General characteristics
- Type: Gunboat/Subchaser
- Displacement: 584.2/743.7 tonnes
- Length: 70 m (229 ft 8 in)
- Beam: 8.2 m (26 ft 11 in)
- Draught: 2.7 m (8 ft 10 in)
- Propulsion: 2 MAN V84V diesels; 6,800 hp(m) (5 MW); 2 shafts
- Speed: 19.5 knots (36.1 km/h) maximum
- Range: 2,760 nmi (5,110 km) at 15 knots (28 km/h)
- Complement: 57-62
- Sensors & processing systems: Search radar: Thomson-CSF TRS 3001; E/F-band.; Navigation radar: Kelvin Hughes 14/9; I-band.; Sonar: Atlas Elektronik ELAC 1 BV (hull-mounted).;
- Electronic warfare & decoys: Thomson-CSF DR 2000S ESM
- Armament: Guns: Two twin Bofors L70/Breda 40 mm/70); Two Rheinmetal 20 mm.; Torpedoes: Six 324-mm Mk 32 (2 triple) tubes; 4 Honeywell Mk 46 Mod 5; Missiles: Three portable FIM-92 Stinger launchers.; Depth charges: 2 rails; Weapons control: Signaal Mk 9 TFCS;

= Thetis-class gunboat =

Class of Hellenic Navy corvettes

The Thetis-class gunboats was a class of five naval ships of the Hellenic Navy, originally developed for the German Navy as Class 420 and first commissioned in 1961.

== Design ==
Similar in size to corvettes, all five Class 420/Thetis-class vessels were built by Rolandwerft, Bremen. Although they were designed, built, and designated as Subchasers by the German Navy, subchasers became obsolete after the Second World War due to being unable to keep pace with advancements in submarine technology. Because the ships were designed to chase more modern submarines, they are more commonly referred to as gunboats.
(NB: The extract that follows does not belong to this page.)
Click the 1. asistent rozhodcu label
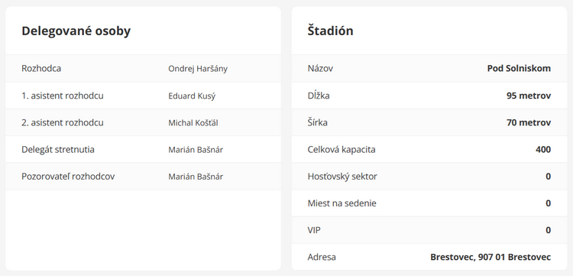 click(63, 96)
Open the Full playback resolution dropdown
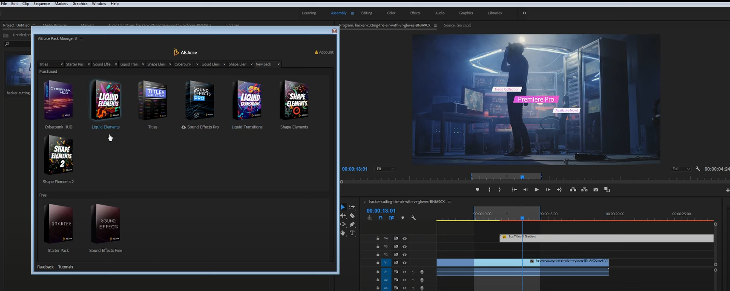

The main armament of Thetis-class ships consisted of 20 mm and 40 mm guns, Mk 46 Mod5 torpedoes and mines and anti-submarine (A/S) mortars. The ships were also equipped with sonar. Later the A/S mortars were replaced by a second 40 mm gun and the single torpedo tubes by triple mountings. Upgrades started in 2000 may have included enclosed 40 mm gun mountings and Rheinmetall 20 mm guns to replace the MGs. The last two ships of the class were decommissioned on 22 April 2010.

== Ships in class ==

- Niki, P62 ("Victory", ex-Thetis, P 6052): commissioned in the German Navy on 1 July 1961, recommissioned in the Hellenic Navy on 6 September 1991, decommissioned on 2 April 2009.

- Doxa, P63 ("Glory", ex-Najade, P 6054): commissioned in the German Navy on 12 May 1962, recommissioned in the Hellenic Navy on 6 September 1991, decommissioned on 22 April 2010.

- Eleftheria, P64 ("Liberty", ex-Triton, P 6055): commissioned in the German Navy on 10 November 1962, recommissioned in the Hellenic Navy on 7 September 1992, decommissioned on 22 April 2010.

- Karteria, P65 ("Perseverance", ex-Hermes, P-6053): Commissioned in the German Navy in 1962, recommissioned in the Hellenic Navy on 7 September 1992, decommissioned in 2004.

- Agon, P66 ("Struggle", ex-Theseus, P 6056): commissioned in the German Navy in 1962, recommissioned for Hellenic Navy in the 8 November 1993, decommissioned in 2004, used as target and sunk with two Penguin missiles on 21 October 2008.